# Are red corduroy trousers naff?



## miurasv (Jan 11, 2010)

*Are red corduroy trousers naff/uncool?*

Got myself some red cords in the Crombie sale and wore them last night to a pub and a club and they drew some unpleasant remarks. I think they look great and I also have some pinky copperish coloured ones too. What do you well dressed guys think?


----------



## ToryBoy (Oct 13, 2008)

Personally, red and pink would be summer colours; although you can wear them in different seasons. 

How heavy is the cord cloth?

Beside a pub linked with sports like rugby, polo, etc or a fancy bistro pub, you should not wear red or pink cords to the pub.


----------



## Flanderian (Apr 30, 2008)

miurasv said:


> Got myself some red cords in the Crombie sale and wore them last night to a pub and a club and they drew some unpleasant remarks. I think they look great and I also have some pinky copperish coloured ones too. What do you well dressed guys think?


You could always wear them to visit David Reeves! 

Seriously, if you like them and think they're handsome, I would wear them. Too many will try to stick you back in the box, violating the tribe's code, etc. Ignore them.


----------



## Steve Smith (Jan 12, 2008)

Wear them if you like them. The comments came from people who couldn't pull of the look.


----------



## miurasv (Jan 11, 2010)

ToryBoy said:


> Personally, red and pink would be summer colours; although you can wear them in different seasons.
> 
> How heavy is the cord cloth?
> 
> Beside a pub linked with sports like rugby, polo, etc or a fancy bistro pub, you should not wear red or pink cords to the pub.
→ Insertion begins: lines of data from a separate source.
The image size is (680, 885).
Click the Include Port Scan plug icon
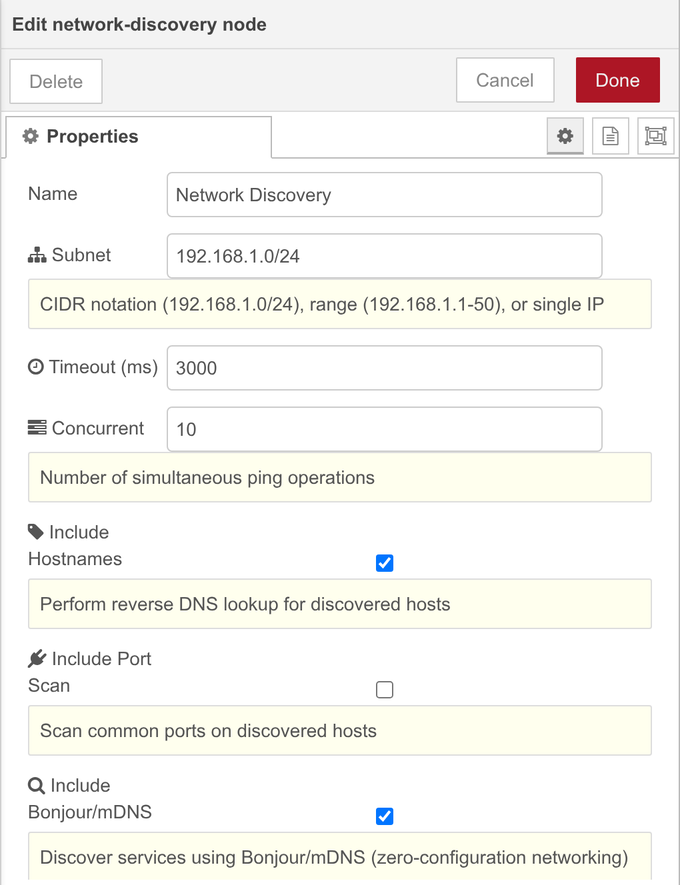pos(37,658)
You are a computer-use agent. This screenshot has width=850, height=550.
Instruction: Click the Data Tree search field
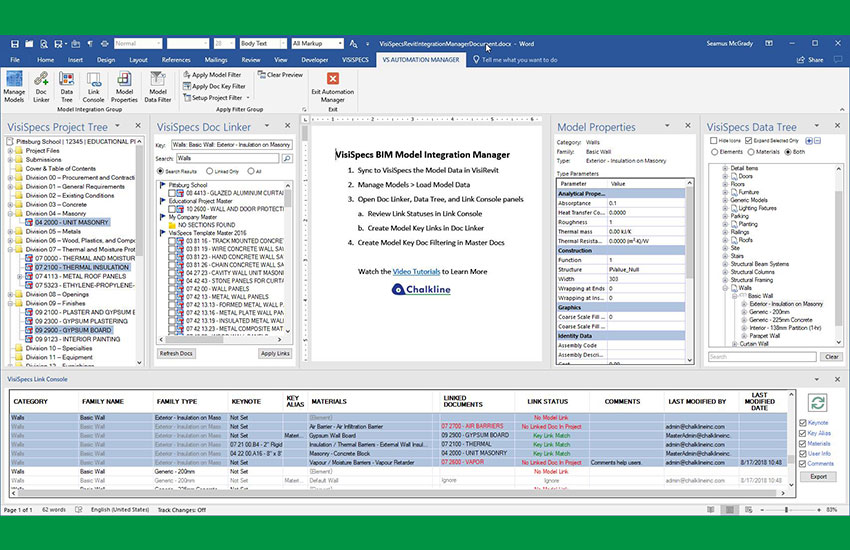pos(762,357)
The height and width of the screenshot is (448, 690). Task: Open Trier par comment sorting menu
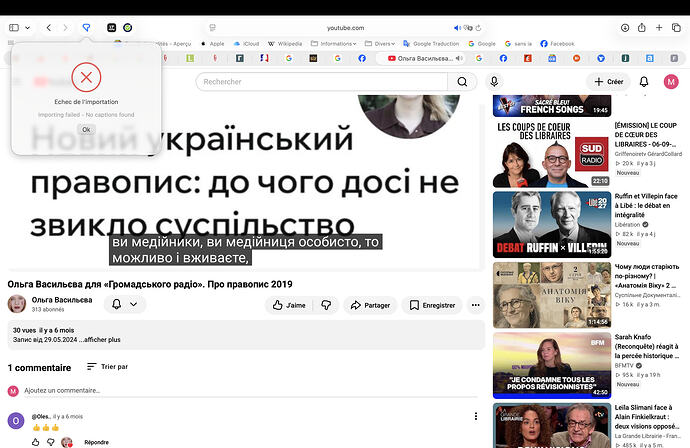click(107, 366)
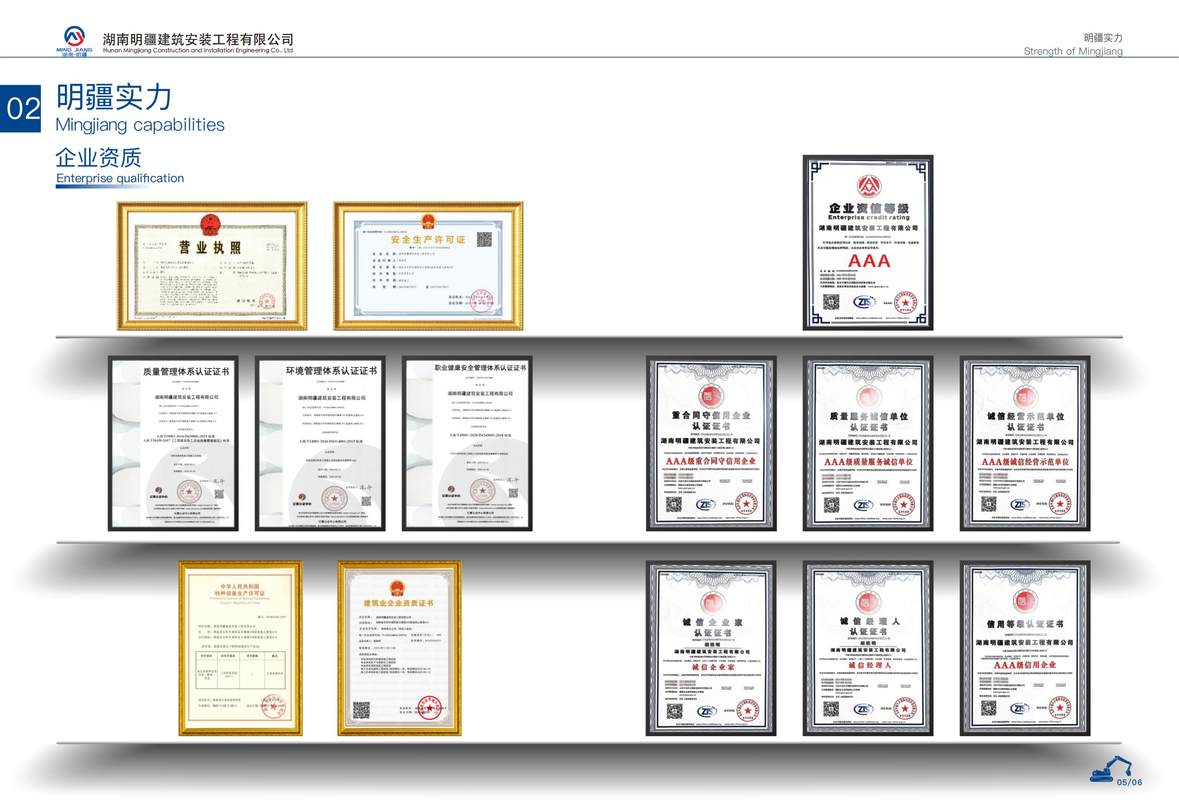Click the excavator icon beside page number
The width and height of the screenshot is (1179, 800).
coord(1103,771)
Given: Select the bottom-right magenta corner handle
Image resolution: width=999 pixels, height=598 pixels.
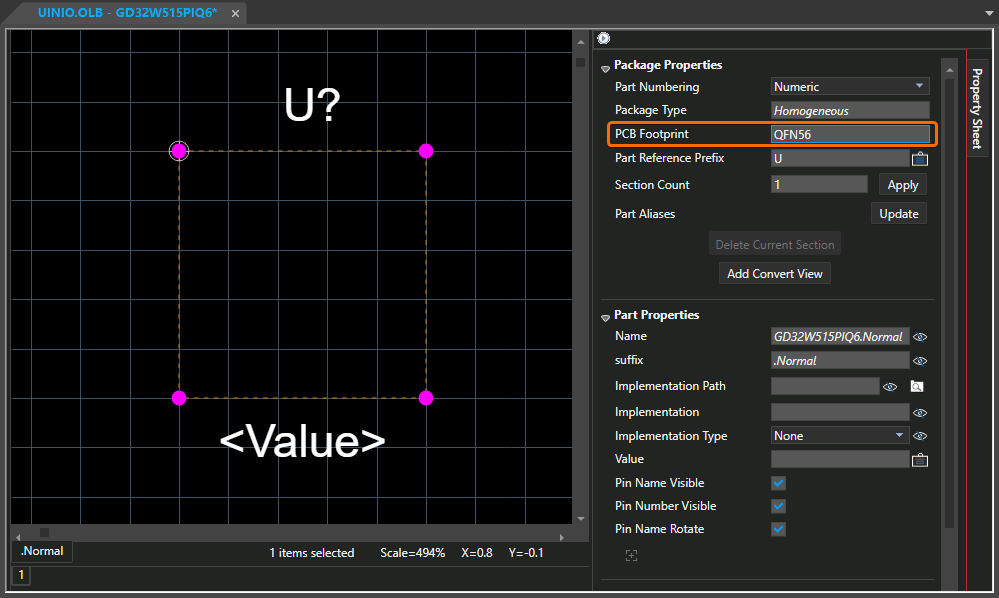Looking at the screenshot, I should (x=426, y=398).
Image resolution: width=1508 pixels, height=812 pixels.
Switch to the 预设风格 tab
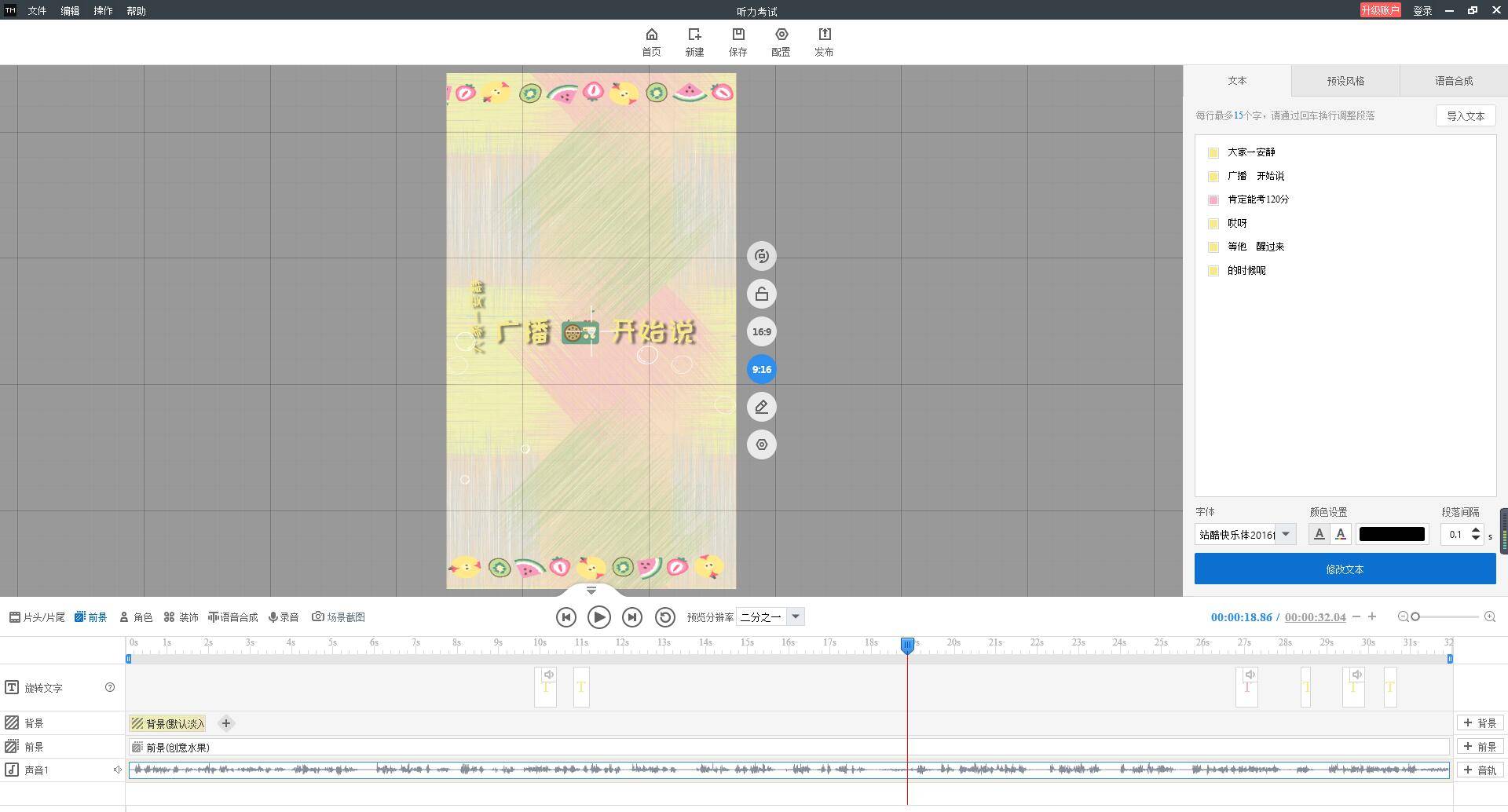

Thanks for your replies. They aren't too heavy but they are quite bright. I didn't realise that red or pink cords could only be worn to the places you mention. Judging from last night's reaction I don't think they'd go down too well at Rugby Clubs near to where I live. Here's a link to the pink ones.

https://www.crombie.co.uk/p/Category_Men_TrousersShorts/60059TR.htm


----------



## GBR (Aug 10, 2005)

To answer your question, these are as naff as the day is long.


----------



## miurasv (Jan 11, 2010)

The night before I wore the pink cords and Crombie Country Olive Coat with a white shirt, burgundy pocket square/handkerchief and Cheeney Crocodile (mock) boots and somebody I knew got so aggressive and nasty with me about the way I was dressed that the barman noticed and he got the bouncers to throw the guy out.

https://www.crombie.co.uk/p/Category_Men_Coats/4629.htm

https://www.crombie.co.uk/p/Category_Men_TrousersShorts/60059TR.htm


----------



## ToryBoy (Oct 13, 2008)

miurasv said:


> Thanks for your replies. They aren't too heavy but they are quite bright.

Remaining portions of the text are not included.